Almost nothing promised about the Affordable Care Act is proving true. Contrary
to presidential assurances, Obamacare has not lowered premiums or deductibles.
It will not reduce the deficit or improve business competitiveness. It really
will alter existing health plans and in some cases lead to their cancellation.
Signing up is certainly not as easy buying something online on Amazon.
Two considerations often turn these presidential ethical
lapses into political disasters. Unfortunately, both apply to the present
administration.
First, the economy must be robust to offset the
deception. Voters rejected the first George Bush for deceiving them, largely
because the economy tanked in 1992. Yet the public did not turn on an impeached
Bill Clinton, given that the economy was quite robust in 1998. Watergate's lies
came at a time of oil embargos and stagnation. In contrast, Reagan survived
Iran-Contra because of the boom years.
Second, we expect presidential mendacity to be sporadic
rather than serial.
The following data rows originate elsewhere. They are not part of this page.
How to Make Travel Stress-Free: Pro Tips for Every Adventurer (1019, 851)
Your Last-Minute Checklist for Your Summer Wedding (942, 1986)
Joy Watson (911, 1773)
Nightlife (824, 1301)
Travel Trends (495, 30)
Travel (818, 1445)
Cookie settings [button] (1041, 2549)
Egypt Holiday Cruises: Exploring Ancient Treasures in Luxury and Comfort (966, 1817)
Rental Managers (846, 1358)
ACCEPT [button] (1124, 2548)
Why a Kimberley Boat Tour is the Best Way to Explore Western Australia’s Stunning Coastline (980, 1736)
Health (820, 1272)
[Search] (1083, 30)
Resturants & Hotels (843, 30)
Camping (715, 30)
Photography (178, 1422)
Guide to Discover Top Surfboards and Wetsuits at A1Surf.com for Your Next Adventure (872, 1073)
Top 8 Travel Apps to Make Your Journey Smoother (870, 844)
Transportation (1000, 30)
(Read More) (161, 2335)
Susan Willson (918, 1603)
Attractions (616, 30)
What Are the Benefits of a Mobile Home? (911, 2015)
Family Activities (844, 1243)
By 1968, even when LBJ told the truth, no one listened. In
1973, no one believed anything that the Nixon administration asserted.
Unfortunately, Barack Obama has presided over five years
of continued economic sluggishness that have not diverted attention from his
administration's disingenuousness. If unemployment were down to 5 percent, the
gross national product growing at 4 percent and the budget nearly balanced, we
might have forgotten about the Benghazi cover-up, the monitoring of AP
reporters, the politicization of the IRS and its vast overpayment in income tax
credits, the NSA disclosures and the Syrian mess. Or if Obama had spoken
untruthfully only once, made false promises just twice, or offered empty boasts
merely three times, he might have been forgiven.
If Republicans agree to pass a comprehensive immigration
reform bill, can they be sure that Obama won't suspend "settled law"
on border enforcement as he did with the employer mandate? If Secretary of
Health and Human Services Kathleen Sebelius assures yet again that Obamacare is
suffering from a mere glitch, why should we believe her?
For that matter, will a Saudi ambassador or an Israeli
diplomat now trust Obama when he swears that Syria's next use of chemical
weapons will cross a red line, or that another newly discovered secret Iranian
nuclear facility is a game-changer?
Will German Chancellor Angela Merkel listen to Obama when
he insists that the NSA did not monitor her phone? Would the American public
trust administration officials if they stated on television that the next
attack on a U.S. embassy was due to anger over a mere video, or that Guantanamo
would be closed in 2014?
Obama understandably came into office with a sense of
immunity. His personal story and nontraditional background made him an
emblematic figure. An enthralled media had unfortunately redefined its role as
an appendage to, rather than an auditor of, the presidency. After the unpopular
Bush administration, even Obama's empty "hope and change" platitudes
were considered deep.
Yet after nearly five years of scandals, untruths and
hard economic times, a now-ignored Barack Obama has finally learned that even
an iconic president can tell one too many untruths.